§ Items

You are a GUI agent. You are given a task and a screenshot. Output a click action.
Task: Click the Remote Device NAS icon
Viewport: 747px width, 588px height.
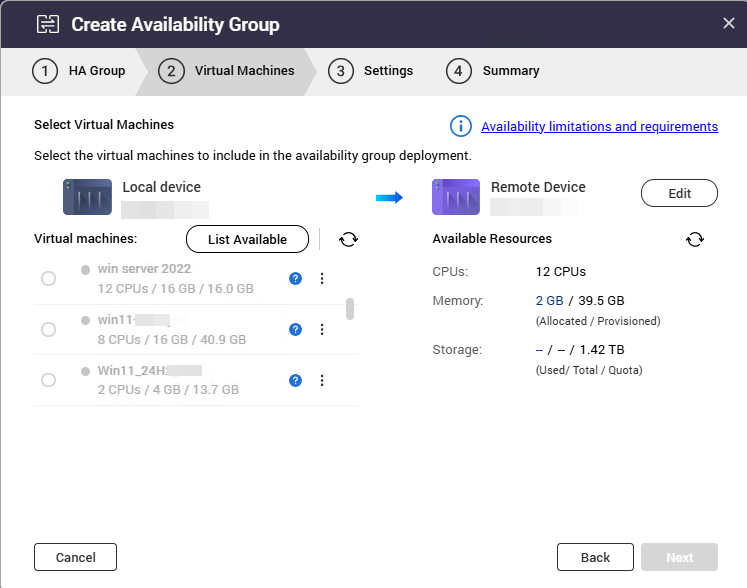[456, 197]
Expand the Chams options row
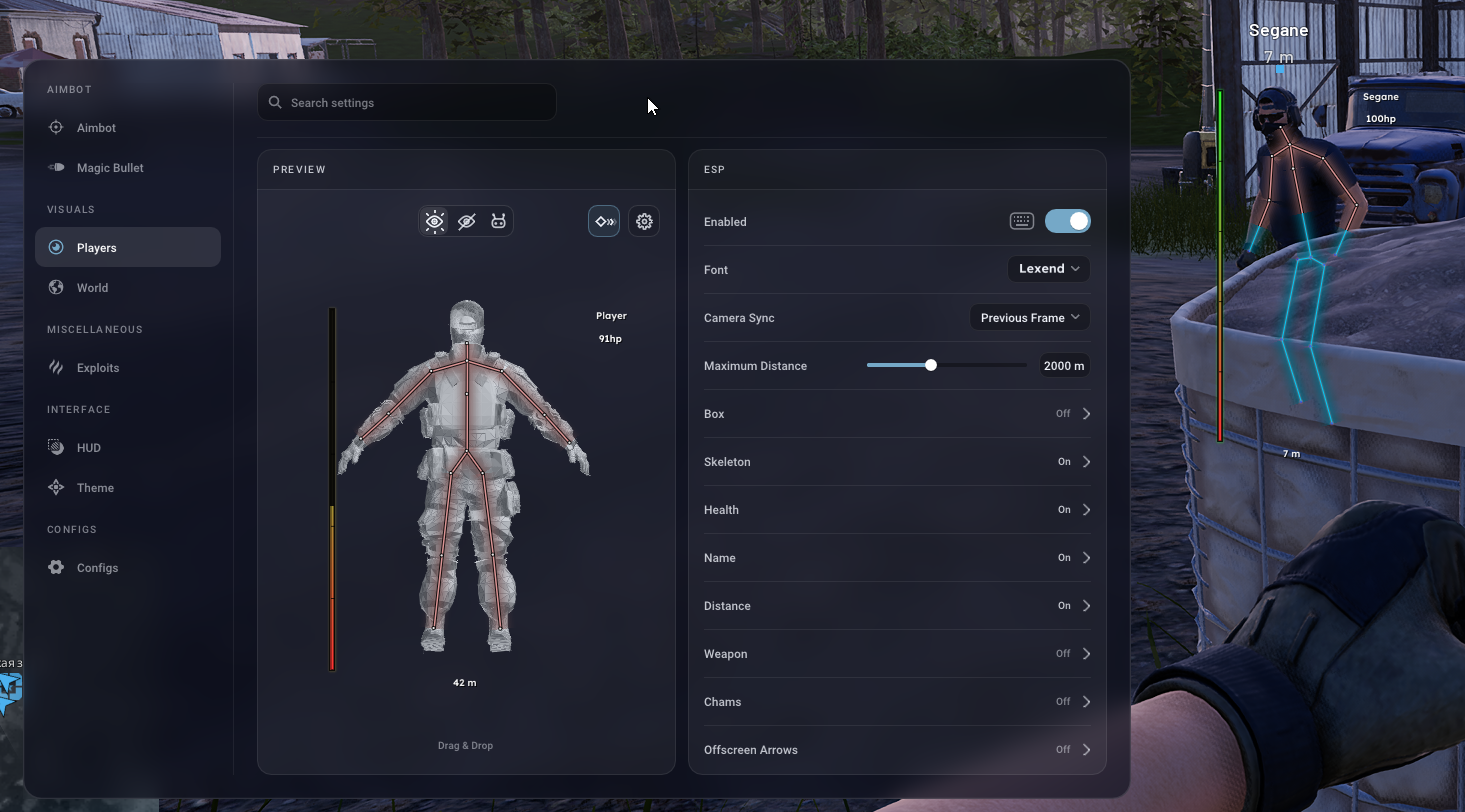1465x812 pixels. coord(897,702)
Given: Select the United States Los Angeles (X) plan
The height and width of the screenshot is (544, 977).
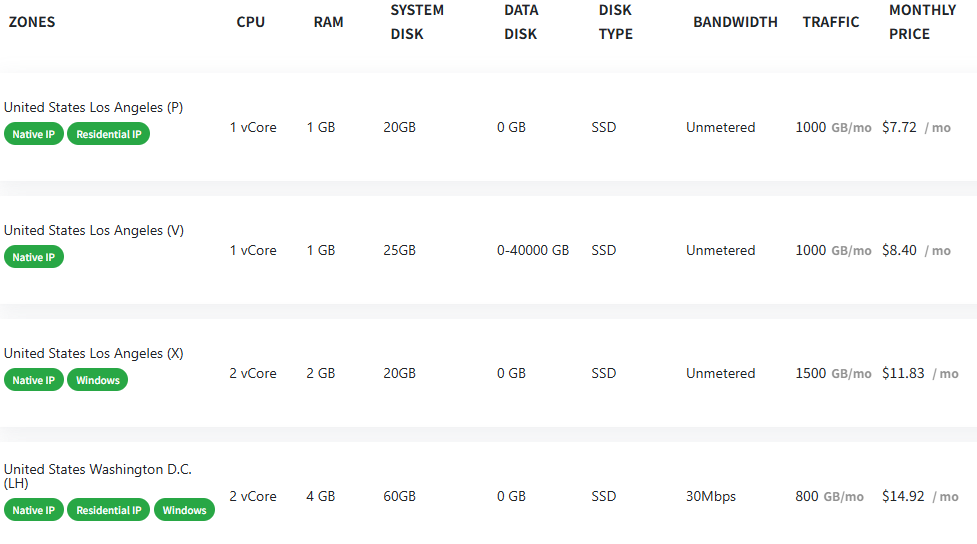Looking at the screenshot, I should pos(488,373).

§ Set task
Reproduce the text of each record above word for word, leaving out the pictures.

§ The completed task
You are a GUI agent. You are given a task and a screenshot. Output a click action.
Task: Click the Remote Device NAS icon
Viewport: 747px width, 588px height.
[456, 197]
Expand the Chams options row
1465x812 pixels. coord(897,702)
Given: Select the United States Los Angeles (X) plan
The height and width of the screenshot is (544, 977).
Looking at the screenshot, I should pos(488,373).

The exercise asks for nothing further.